What the task asks: From the records below, copy each line that contains the word "name". Match the capitalization precisely, so a line with the word in any other case does not count.

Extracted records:
________________________________________

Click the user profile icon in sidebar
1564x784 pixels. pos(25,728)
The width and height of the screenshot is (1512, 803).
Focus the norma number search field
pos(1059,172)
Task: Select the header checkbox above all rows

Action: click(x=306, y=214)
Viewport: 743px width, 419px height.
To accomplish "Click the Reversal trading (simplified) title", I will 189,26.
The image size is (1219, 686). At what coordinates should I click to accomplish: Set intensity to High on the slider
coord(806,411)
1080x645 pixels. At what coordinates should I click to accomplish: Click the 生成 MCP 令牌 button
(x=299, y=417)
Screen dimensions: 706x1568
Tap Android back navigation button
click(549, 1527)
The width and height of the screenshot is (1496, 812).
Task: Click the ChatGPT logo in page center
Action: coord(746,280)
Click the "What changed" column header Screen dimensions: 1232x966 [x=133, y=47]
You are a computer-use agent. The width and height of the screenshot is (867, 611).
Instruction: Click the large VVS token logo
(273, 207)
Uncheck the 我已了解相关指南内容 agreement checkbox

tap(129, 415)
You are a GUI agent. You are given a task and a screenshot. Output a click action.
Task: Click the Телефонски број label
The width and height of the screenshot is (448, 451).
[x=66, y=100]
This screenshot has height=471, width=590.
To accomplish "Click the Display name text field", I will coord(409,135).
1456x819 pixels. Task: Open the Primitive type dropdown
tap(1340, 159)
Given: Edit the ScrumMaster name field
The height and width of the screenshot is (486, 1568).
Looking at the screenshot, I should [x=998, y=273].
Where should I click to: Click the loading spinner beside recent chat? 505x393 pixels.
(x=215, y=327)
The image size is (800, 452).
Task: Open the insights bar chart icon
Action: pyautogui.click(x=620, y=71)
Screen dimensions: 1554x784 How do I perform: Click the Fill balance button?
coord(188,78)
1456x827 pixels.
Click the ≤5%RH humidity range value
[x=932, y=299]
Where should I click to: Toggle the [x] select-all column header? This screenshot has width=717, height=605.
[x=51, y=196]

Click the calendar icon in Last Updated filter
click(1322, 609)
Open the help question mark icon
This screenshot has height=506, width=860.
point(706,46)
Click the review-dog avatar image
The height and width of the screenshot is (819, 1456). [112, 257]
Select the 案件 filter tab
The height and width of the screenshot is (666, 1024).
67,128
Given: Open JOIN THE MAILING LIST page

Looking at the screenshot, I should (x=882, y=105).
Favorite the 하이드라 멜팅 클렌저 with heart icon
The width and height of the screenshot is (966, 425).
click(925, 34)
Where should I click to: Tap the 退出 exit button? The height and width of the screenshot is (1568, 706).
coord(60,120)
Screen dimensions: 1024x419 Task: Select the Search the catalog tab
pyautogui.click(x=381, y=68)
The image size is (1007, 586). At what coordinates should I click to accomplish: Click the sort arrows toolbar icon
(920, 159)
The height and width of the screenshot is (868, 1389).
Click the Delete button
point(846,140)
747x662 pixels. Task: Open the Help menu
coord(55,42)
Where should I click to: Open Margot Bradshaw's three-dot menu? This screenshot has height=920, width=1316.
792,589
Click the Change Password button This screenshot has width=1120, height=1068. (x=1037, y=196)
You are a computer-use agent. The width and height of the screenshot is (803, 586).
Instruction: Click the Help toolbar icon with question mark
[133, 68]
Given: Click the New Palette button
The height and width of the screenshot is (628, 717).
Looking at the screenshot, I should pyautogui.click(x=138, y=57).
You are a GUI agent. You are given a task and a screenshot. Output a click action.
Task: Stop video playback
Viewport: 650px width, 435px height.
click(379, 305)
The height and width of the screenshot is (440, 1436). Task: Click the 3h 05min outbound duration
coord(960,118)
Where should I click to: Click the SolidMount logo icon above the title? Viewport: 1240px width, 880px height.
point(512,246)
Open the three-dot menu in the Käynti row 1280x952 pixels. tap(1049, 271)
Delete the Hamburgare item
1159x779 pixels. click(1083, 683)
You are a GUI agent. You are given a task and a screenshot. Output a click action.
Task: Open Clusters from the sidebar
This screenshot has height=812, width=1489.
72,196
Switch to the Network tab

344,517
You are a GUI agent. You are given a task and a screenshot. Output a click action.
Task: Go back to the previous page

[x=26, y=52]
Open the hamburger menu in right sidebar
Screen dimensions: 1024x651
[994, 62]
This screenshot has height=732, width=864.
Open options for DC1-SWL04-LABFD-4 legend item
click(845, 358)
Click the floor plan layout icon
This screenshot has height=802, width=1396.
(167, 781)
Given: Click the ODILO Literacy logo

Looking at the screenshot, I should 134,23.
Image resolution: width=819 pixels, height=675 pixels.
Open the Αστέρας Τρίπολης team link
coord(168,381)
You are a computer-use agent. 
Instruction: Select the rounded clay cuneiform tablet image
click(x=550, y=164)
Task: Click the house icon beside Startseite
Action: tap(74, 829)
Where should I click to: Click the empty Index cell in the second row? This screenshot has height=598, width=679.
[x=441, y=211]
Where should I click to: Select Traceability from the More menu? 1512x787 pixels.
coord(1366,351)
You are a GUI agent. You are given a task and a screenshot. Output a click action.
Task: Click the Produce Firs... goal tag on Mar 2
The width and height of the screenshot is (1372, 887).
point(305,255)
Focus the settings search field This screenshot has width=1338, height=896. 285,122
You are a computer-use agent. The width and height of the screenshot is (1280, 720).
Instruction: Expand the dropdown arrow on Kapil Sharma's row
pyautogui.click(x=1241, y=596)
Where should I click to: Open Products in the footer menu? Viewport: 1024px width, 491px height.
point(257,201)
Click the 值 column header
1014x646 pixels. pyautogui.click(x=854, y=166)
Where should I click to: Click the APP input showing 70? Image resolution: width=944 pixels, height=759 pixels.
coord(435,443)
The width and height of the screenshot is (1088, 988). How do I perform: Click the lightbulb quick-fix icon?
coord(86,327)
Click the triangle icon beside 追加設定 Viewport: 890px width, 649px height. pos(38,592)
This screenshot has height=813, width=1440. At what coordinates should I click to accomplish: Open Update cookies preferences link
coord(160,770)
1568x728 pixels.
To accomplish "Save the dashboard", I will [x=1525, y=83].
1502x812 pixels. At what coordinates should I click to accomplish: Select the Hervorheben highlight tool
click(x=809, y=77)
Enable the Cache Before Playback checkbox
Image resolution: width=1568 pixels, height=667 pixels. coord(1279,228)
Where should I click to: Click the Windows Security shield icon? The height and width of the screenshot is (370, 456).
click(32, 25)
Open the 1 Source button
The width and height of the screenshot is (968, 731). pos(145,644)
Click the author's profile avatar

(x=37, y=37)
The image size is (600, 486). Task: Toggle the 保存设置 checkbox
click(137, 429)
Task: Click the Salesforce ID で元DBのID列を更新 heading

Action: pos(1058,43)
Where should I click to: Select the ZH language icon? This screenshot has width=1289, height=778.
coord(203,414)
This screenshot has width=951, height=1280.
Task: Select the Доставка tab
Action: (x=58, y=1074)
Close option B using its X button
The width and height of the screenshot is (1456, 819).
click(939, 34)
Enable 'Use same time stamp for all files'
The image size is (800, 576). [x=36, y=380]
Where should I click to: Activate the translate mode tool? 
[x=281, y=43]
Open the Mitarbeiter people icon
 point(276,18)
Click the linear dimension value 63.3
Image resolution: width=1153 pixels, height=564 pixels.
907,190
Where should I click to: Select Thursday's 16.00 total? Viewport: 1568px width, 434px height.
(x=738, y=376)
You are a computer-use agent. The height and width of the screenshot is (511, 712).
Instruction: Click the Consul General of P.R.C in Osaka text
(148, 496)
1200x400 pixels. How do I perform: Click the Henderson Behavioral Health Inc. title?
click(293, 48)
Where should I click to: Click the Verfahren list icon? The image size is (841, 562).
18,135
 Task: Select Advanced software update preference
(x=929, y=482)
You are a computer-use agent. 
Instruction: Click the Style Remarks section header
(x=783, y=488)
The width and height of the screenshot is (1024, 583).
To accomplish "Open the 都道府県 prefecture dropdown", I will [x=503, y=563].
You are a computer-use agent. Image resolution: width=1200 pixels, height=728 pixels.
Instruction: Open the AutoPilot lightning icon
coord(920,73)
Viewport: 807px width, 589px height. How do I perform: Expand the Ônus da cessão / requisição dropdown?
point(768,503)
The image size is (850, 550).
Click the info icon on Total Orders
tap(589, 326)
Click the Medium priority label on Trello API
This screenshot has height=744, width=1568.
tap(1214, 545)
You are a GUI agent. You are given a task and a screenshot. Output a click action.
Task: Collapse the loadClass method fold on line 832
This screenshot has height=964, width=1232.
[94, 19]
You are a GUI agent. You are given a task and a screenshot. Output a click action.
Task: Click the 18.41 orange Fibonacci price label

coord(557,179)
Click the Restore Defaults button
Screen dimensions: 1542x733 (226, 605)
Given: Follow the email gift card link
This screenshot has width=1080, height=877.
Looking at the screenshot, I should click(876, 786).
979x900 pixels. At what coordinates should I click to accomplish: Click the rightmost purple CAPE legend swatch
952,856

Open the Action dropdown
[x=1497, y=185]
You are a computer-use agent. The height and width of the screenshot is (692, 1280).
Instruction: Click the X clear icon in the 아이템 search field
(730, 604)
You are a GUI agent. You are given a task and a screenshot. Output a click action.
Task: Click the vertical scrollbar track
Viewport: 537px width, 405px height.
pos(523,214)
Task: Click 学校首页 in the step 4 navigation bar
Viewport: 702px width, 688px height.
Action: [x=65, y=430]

________________________________________

Output below:
To accomplish "Click the Display name text field", I will coord(409,135).
Given: Edit the ScrumMaster name field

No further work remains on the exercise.